Below code does what is needed
import org.apache.spark.sql.Row
import org.apache.spark.sql.types._
import org.apache.spark.sql.catalyst.encoders.RowEncoder
val q = """
select 10 x, 1 y
union all select 10, 2
union all select 10, 3
union all select 20, 6
union all select 20, 4
union all select 20, 5
"""
val df = spark.sql(q)
def f_row(iter: Iterator[Row]) : Iterator[Row] = {
iter.scanLeft(Row(0,0,1)) {
case (r1, r2) => {
val (x1, y1, s1) = r1 match {case Row(x: Int, y: Int, s: Int) => (x, y, s)}
val (x2, y2) = r2 match {case Row(x: Int, y: Int) => (x, y)}
Row(x2, y2, s1 * y2)
}
}.drop(1)
}
val schema = new StructType().
add(StructField("x", IntegerType, true)).
add(StructField("y", IntegerType, true)).
add(StructField("s", IntegerType, true))
val encoder = RowEncoder(schema)
df.repartition($"x").sortWithinPartitions($"y").mapPartitions(f_row)(encoder).show
Output
scala> df.repartition($"x").sortWithinPartitions($"y").mapPartitions(f_row)(encoder).show
+---+---+---+
| x| y| s|
+---+---+---+
| 20| 4| 4|
| 20| 5| 20|
| 20| 6|120|
| 10| 1| 1|
| 10| 2| 2|
| 10| 3| 6|
+---+---+---+
What I do not like about it is
1) I explicitly define schema even though Spark can infer names and types for data frame
scala> df
res1: org.apache.spark.sql.DataFrame = [x: int, y: int]
2) If I add any new column to data frame then I have to declare schema again and what is more annoying - re-define function!
Assume there is new column z
in data frame. In this case I have to change almost every line in f_row
.
def f_row(iter: Iterator[Row]) : Iterator[Row] = {
iter.scanLeft(Row(0,0,"",1)) {
case (r1, r2) => {
val (x1, y1, z1, s1) = r1 match {case Row(x: Int, y: Int, z: String, s: Int) => (x, y, z, s)}
val (x2, y2, z2) = r2 match {case Row(x: Int, y: Int, z: String) => (x, y, z)}
Row(x2, y2, z2, s1 * y2)
}
}.drop(1)
}
val schema = new StructType().
add(StructField("x", IntegerType, true)).
add(StructField("y", IntegerType, true)).

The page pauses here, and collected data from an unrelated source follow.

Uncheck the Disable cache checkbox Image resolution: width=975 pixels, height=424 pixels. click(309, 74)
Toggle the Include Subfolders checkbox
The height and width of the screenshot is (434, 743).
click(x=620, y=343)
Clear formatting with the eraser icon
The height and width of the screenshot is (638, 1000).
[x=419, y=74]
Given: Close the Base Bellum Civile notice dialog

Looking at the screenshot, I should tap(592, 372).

add(StructField("z", StringType, true)).
add(StructField("s", IntegerType, true))
val encoder = RowEncoder(schema)
df.withColumn("z", lit("dummy")).repartition($"x").sortWithinPartitions($"y").mapPartitions(f_row)(encoder).show
Output
scala> df.withColumn("z", lit("dummy")).repartition($"x").sortWithinPartitions($"y").mapPartitions(f_row)(encoder).show
+---+---+-----+---+
| x| y| z| s|
+---+---+-----+---+
| 20| 4|dummy| 4|
| 20| 5|dummy| 20|
| 20| 6|dummy|120|
| 10| 1|dummy| 1|
| 10| 2|dummy| 2|
| 10| 3|dummy| 6|
+---+---+-----+---+
Is there a way to implement logic in more generic way so I do not need to create function to iterate over every specific data frame?
Or at least to avoid code changes after adding new columns into data frame which are not used in calculation logic.

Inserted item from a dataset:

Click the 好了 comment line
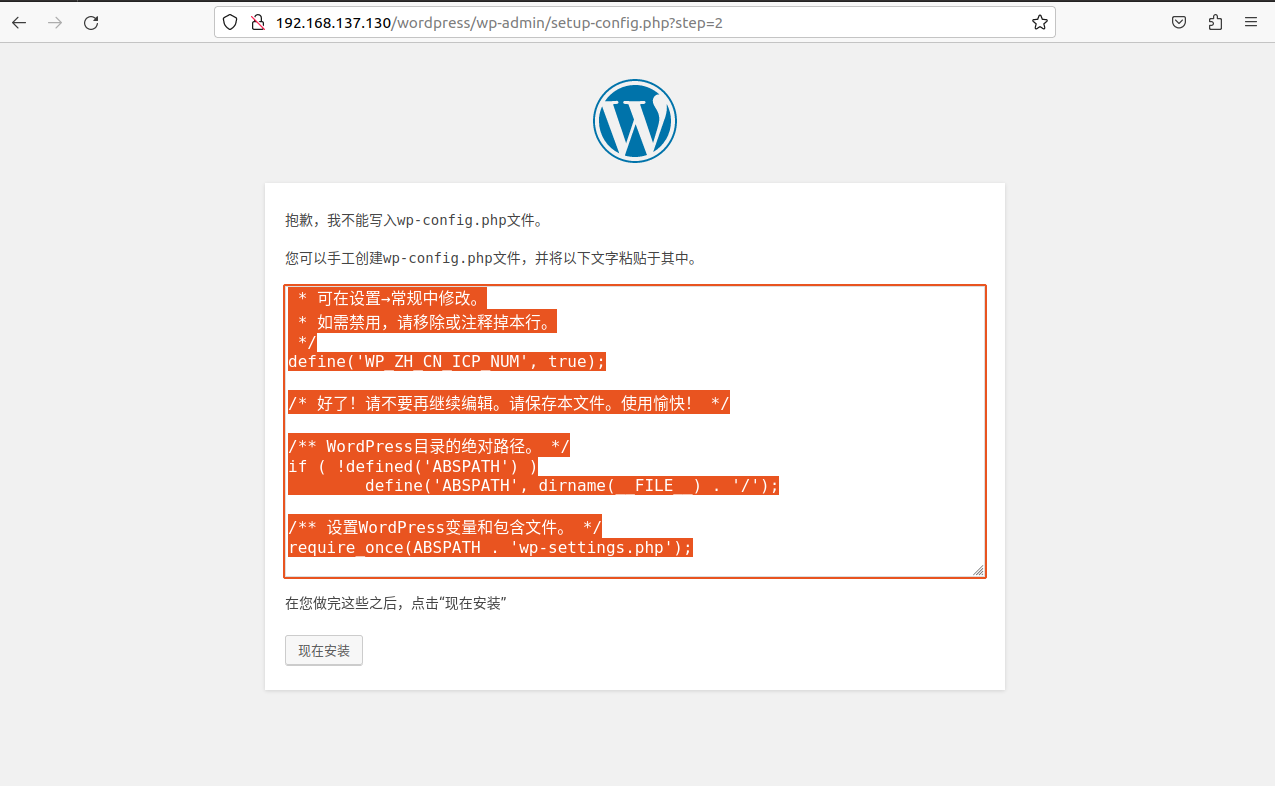Viewport: 1275px width, 786px height. tap(508, 402)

Please see updated question below.
Update
Below are two options to iterate in more generic way but still with some drawbacks.
// option 1
def f_row(iter: Iterator[Row]): Iterator[Row] = {
val r = Row.fromSeq(Row(0, 0).toSeq :+ 1)
iter.scanLeft(r)((r1, r2) =>
Row.fromSeq(r2.toSeq :+ r1.getInt(r1.size - 1) * r2.getInt(r2.fieldIndex("y")))
).drop(1)
}
df.repartition($"x").sortWithinPartitions($"y").mapPartitions(f_row)(encoder).show
// option 2
def f_row(iter: Iterator[Row]): Iterator[Row] = {
iter.map{
var s = 1
r => {
s = s * r.getInt(r.fieldIndex("y"))
Row.fromSeq(r.toSeq :+ s)
}
}
}
df.repartition($"x").sortWithinPartitions($"y").mapPartitions(f_row)(encoder).show
If a new column added to data frame then initial value for iter.scanLeft has to be changed in Option 1. Also I do not really like Option 2 because it uses mutable var.
Is there a way to improve the code so it's purely functional and no changes are needed when new column added to the data frame?